--- AVAILABLE DATA ---
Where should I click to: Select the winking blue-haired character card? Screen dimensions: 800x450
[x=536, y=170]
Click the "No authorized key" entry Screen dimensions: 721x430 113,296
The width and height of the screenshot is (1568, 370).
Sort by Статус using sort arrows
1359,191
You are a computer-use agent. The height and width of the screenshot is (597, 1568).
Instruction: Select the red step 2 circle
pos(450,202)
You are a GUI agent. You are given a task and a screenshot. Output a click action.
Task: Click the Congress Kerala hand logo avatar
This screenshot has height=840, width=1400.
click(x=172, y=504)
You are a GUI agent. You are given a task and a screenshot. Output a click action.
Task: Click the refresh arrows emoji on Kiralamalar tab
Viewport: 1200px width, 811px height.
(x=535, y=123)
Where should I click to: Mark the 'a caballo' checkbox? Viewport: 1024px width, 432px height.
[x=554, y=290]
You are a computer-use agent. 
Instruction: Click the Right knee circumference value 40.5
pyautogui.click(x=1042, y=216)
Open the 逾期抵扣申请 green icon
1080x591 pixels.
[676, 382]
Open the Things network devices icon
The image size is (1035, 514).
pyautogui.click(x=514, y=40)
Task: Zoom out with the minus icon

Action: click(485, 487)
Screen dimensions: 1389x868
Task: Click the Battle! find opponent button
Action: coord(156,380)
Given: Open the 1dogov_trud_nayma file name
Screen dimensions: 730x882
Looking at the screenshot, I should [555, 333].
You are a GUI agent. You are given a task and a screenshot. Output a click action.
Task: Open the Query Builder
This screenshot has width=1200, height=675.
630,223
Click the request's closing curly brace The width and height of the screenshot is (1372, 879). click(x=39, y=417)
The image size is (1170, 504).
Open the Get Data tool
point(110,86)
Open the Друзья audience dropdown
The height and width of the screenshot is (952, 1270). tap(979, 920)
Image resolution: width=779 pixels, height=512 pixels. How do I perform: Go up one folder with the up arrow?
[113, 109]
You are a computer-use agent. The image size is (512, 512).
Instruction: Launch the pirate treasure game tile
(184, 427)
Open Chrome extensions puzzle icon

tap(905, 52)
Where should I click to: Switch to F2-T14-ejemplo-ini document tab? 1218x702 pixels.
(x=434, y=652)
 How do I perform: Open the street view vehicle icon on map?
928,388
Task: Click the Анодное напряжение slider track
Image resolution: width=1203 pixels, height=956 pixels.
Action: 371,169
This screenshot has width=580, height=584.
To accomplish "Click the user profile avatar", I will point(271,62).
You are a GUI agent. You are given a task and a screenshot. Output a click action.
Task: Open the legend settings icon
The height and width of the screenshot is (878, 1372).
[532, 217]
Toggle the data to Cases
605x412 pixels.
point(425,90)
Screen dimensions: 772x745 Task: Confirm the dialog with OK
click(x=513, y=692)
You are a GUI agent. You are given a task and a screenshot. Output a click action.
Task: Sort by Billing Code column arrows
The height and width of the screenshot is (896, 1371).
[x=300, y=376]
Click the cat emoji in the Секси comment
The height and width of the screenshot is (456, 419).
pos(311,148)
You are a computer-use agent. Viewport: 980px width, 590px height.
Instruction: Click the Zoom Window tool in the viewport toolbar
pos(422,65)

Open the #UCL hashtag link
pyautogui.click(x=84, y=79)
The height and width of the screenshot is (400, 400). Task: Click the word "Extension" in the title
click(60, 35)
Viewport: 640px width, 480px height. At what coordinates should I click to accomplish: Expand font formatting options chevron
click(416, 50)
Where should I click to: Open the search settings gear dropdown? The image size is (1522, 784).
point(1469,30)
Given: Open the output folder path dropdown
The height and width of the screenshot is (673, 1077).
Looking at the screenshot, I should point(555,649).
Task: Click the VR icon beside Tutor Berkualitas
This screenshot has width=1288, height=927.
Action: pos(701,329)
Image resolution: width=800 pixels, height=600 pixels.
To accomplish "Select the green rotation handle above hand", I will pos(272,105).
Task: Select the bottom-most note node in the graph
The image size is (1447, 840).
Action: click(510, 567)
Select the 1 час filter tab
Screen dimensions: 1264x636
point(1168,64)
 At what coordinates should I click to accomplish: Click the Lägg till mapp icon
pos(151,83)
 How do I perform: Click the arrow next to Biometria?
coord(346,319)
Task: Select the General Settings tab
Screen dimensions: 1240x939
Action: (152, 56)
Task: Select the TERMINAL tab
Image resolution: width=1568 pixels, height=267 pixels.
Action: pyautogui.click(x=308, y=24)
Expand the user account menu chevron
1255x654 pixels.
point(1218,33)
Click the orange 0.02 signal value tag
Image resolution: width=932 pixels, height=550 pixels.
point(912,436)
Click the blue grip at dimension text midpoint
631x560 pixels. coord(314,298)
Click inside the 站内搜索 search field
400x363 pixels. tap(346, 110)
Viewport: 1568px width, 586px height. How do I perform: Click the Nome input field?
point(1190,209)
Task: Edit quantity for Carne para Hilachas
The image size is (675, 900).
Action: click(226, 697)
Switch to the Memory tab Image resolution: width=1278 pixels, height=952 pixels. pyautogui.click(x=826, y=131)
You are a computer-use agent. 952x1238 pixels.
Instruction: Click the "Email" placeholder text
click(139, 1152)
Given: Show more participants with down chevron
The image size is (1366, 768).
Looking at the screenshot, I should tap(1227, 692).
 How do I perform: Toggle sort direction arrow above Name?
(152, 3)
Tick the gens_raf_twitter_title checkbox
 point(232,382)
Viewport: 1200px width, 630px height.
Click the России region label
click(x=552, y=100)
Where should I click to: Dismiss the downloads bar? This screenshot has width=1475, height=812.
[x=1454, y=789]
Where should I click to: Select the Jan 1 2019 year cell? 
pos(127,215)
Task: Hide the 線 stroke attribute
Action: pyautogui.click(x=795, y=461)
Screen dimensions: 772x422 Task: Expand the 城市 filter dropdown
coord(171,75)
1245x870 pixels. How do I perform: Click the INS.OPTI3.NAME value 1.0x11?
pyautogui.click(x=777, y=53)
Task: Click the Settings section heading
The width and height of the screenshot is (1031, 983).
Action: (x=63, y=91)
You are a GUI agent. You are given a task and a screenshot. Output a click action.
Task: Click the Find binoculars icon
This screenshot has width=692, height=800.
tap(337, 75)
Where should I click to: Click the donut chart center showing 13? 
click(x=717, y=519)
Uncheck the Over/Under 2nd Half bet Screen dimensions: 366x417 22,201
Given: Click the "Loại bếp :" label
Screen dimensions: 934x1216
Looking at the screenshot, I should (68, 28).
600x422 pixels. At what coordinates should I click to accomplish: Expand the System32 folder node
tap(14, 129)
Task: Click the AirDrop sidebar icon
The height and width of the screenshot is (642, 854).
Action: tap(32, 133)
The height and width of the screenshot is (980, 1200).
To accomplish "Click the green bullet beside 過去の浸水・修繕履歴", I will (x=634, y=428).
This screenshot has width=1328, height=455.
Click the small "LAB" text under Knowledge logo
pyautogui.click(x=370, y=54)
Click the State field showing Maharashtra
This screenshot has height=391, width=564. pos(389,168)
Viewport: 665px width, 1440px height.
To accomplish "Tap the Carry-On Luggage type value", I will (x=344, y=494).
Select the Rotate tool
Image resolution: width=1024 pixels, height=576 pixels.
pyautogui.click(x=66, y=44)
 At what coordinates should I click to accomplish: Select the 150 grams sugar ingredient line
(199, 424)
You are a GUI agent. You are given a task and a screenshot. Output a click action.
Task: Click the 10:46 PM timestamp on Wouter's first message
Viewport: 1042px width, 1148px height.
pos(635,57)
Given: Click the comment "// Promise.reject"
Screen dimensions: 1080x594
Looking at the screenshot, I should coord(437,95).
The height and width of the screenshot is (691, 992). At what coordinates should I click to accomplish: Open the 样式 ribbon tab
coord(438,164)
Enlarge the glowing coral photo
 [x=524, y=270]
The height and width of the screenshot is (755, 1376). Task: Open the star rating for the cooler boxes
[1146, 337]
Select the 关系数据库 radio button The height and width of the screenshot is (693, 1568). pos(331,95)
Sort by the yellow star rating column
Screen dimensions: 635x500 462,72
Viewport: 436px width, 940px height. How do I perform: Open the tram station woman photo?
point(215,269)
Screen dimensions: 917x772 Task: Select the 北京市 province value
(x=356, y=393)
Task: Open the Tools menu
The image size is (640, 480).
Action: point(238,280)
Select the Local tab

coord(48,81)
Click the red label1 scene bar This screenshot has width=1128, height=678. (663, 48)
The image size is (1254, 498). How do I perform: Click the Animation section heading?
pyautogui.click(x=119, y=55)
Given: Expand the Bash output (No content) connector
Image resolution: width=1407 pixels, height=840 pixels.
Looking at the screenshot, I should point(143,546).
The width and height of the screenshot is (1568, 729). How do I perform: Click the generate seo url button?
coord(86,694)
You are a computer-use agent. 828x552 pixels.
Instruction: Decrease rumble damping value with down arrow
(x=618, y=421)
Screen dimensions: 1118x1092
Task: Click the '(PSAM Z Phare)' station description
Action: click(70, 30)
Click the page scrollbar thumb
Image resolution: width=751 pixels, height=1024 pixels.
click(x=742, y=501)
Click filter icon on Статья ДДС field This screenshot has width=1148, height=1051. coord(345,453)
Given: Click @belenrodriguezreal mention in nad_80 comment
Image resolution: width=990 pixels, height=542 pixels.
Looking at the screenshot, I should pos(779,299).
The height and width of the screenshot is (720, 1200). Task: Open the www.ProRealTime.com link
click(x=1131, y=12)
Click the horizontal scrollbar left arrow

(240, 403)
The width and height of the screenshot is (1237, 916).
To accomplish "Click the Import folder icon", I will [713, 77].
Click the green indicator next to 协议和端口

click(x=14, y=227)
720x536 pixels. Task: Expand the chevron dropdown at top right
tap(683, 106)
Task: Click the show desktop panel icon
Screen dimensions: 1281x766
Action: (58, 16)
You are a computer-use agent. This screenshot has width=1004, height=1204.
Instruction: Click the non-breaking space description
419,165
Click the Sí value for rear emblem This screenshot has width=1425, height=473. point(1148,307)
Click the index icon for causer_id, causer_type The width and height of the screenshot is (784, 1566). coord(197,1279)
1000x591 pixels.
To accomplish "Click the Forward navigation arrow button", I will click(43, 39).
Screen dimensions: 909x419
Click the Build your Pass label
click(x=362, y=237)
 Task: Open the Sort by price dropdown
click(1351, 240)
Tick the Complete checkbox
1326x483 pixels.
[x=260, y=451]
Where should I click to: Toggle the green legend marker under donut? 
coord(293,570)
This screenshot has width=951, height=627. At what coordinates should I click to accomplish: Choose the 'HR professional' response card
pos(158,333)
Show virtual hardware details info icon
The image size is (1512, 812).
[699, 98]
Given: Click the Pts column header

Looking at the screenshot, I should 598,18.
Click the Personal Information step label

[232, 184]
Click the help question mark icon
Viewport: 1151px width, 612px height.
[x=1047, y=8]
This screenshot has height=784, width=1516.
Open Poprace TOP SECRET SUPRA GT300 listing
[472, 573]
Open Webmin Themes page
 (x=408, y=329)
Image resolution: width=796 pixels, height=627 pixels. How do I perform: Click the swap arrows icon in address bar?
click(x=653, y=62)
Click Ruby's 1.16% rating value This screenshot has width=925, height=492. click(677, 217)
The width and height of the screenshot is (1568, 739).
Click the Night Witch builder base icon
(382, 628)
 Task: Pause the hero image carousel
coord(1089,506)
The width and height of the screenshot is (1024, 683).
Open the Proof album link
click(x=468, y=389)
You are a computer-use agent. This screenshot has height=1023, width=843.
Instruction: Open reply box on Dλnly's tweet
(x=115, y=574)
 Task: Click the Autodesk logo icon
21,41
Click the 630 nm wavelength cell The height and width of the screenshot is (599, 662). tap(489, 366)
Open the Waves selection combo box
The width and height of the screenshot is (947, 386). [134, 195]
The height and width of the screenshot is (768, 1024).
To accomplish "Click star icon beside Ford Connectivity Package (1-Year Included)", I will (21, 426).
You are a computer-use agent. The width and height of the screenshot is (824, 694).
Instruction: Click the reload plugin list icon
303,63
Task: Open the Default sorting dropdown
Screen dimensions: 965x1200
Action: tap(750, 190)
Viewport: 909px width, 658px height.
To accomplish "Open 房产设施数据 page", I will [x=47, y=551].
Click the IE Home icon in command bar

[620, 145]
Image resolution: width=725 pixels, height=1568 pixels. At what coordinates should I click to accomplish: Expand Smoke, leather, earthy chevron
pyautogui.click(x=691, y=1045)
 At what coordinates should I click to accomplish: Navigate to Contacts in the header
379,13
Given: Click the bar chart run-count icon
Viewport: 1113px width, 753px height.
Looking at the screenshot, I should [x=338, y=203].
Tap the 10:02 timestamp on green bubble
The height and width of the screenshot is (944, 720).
---
(TASK ITEM) Could you return the lines in the entries above that contain "timestamp"?

(ANSWER SECTION)
Task: Click the 10:46 PM timestamp on Wouter's first message
Tap the 10:02 timestamp on green bubble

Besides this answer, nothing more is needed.